By using this site, you agree to our updated Privacy Policy and our Terms of Use. Manage your Cookies Settings.
438,779 Members | 1,122 Online
Bytes IT Community
+ Ask a Question
Need help? Post your question and get tips & solutions from a community of 438,779 IT Pros & Developers. It's quick & easy.

Will splitting up a table improve our select performance?

P: n/a
[DB2 8.2.1 Workgroup on Suse 8.1 on a dual Xeon with 2.5Gb of ram, 6
discs at RAID5]

One of the larger tables in our database is now 6.8 million rows (1 per
financial transaction since 2000).

Every time an amendment is made to a booking, new rows are added to the
table for each transaction, so in general we never have any call to
update old rows. Usually, we only deal with analysis on transactions
in the current financial year or the previous one, but *occasionally*
we'll want to go back further.

So I'm thinking as follows:

Put every row with transaction_date earlier than 1 April 2004 into
transactions_to_end_mar04.
Put every row with a later transaction_date into transactions_current.
Put a clustering index on each table on transaction_date.
Create a view as follows:
CREATE VIEW transactions AS
SELECT * FROM transactions_to_end_mar04
UNION ALL
SELECT * FROM transactions_current;
My analysts will 99 times out of a hundred use the transaction_date
within the WHERE clause of any SQL they write against this view. Will
the clustering indexes be efficacious? Is the optimiser going to
realise it doesn't need to scan transactions_to_end_mar04 when my
analyst asks just for bookings from 1 April 05 onward?

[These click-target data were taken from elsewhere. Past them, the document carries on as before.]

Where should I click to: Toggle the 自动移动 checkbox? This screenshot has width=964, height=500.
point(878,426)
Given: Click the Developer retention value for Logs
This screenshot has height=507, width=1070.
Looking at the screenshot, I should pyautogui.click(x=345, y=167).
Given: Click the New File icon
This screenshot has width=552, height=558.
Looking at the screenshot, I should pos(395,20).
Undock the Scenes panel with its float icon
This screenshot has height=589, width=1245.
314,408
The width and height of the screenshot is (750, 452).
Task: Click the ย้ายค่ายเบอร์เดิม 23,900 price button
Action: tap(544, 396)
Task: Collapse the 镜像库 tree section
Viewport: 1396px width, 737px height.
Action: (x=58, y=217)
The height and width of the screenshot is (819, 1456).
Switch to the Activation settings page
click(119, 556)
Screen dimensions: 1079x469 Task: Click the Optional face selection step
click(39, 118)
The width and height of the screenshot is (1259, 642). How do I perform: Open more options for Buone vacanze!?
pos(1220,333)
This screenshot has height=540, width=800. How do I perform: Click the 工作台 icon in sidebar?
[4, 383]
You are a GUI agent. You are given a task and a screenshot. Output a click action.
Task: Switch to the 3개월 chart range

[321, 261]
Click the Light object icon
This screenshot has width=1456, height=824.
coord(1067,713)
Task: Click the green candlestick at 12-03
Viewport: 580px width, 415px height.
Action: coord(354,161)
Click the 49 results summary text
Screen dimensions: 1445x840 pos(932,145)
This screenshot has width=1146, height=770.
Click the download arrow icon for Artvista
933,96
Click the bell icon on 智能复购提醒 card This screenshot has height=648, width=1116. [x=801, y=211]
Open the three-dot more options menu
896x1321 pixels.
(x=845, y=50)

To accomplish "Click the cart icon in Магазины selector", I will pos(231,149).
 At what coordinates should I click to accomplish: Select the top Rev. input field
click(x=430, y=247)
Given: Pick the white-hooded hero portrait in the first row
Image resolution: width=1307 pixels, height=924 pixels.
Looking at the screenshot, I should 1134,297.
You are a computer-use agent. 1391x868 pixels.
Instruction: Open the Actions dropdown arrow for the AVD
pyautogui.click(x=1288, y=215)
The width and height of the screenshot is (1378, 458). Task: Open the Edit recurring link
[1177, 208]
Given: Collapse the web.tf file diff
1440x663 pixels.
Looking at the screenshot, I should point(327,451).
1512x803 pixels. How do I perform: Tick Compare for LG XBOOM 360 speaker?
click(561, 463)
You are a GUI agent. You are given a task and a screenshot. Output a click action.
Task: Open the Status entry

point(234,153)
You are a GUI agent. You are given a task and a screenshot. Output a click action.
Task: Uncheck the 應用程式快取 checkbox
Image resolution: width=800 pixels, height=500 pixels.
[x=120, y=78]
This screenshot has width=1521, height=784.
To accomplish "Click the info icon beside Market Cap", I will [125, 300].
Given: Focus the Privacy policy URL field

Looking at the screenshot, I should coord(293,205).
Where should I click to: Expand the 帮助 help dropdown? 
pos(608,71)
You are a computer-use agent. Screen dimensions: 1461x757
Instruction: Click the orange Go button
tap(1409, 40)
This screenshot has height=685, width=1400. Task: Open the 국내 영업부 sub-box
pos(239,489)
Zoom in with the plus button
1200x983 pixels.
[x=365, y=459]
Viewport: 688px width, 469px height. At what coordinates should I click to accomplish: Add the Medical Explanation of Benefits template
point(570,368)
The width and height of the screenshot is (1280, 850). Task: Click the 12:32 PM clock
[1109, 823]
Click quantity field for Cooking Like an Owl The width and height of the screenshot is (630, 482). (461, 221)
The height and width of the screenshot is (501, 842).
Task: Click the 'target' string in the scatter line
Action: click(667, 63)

We're trying this now and getting ready to put bits of SQL through the
explain, but I'm not sure if there's anything fundamental that I've
missed. So any comments/warnings/expressions of disdain would be
gratefully received.

Further to this, currently every table sits in the same SMS tablespace.
Would this set up be more efficient in multiple tablespaces, or would
that require DMS tablespaces? (DBA time and resource is costly to us
and we prefer not to use too much of it)

Thanks

Nov 12 '05 #1
Share this Question
Share on Google+
13 Replies


P: n/a
bka
The simplest way to split the table would be to move to enterprise and
use DPF to hash the table across multiple nodes. If you want to pursue
the UNION ALL approach, see this:
http://www-128.ibm.com/developerwork...m-0202zuzarte/

Nov 12 '05 #2

P: n/a
James Conrad St.John Foreman wrote:
[DB2 8.2.1 Workgroup on Suse 8.1 on a dual Xeon with 2.5Gb of ram, 6
discs at RAID5]

One of the larger tables in our database is now 6.8 million rows (1 per
financial transaction since 2000).

Every time an amendment is made to a booking, new rows are added to the
table for each transaction, so in general we never have any call to
update old rows. Usually, we only deal with analysis on transactions
in the current financial year or the previous one, but *occasionally*
we'll want to go back further.

So I'm thinking as follows:

Put every row with transaction_date earlier than 1 April 2004 into
transactions_to_end_mar04.
Put every row with a later transaction_date into transactions_current.
Put a clustering index on each table on transaction_date.
Create a view as follows:
CREATE VIEW transactions AS
SELECT * FROM transactions_to_end_mar04
UNION ALL
SELECT * FROM transactions_current;
My analysts will 99 times out of a hundred use the transaction_date
within the WHERE clause of any SQL they write against this view. Will
the clustering indexes be efficacious? Is the optimiser going to
realise it doesn't need to scan transactions_to_end_mar04 when my
analyst asks just for bookings from 1 April 05 onward?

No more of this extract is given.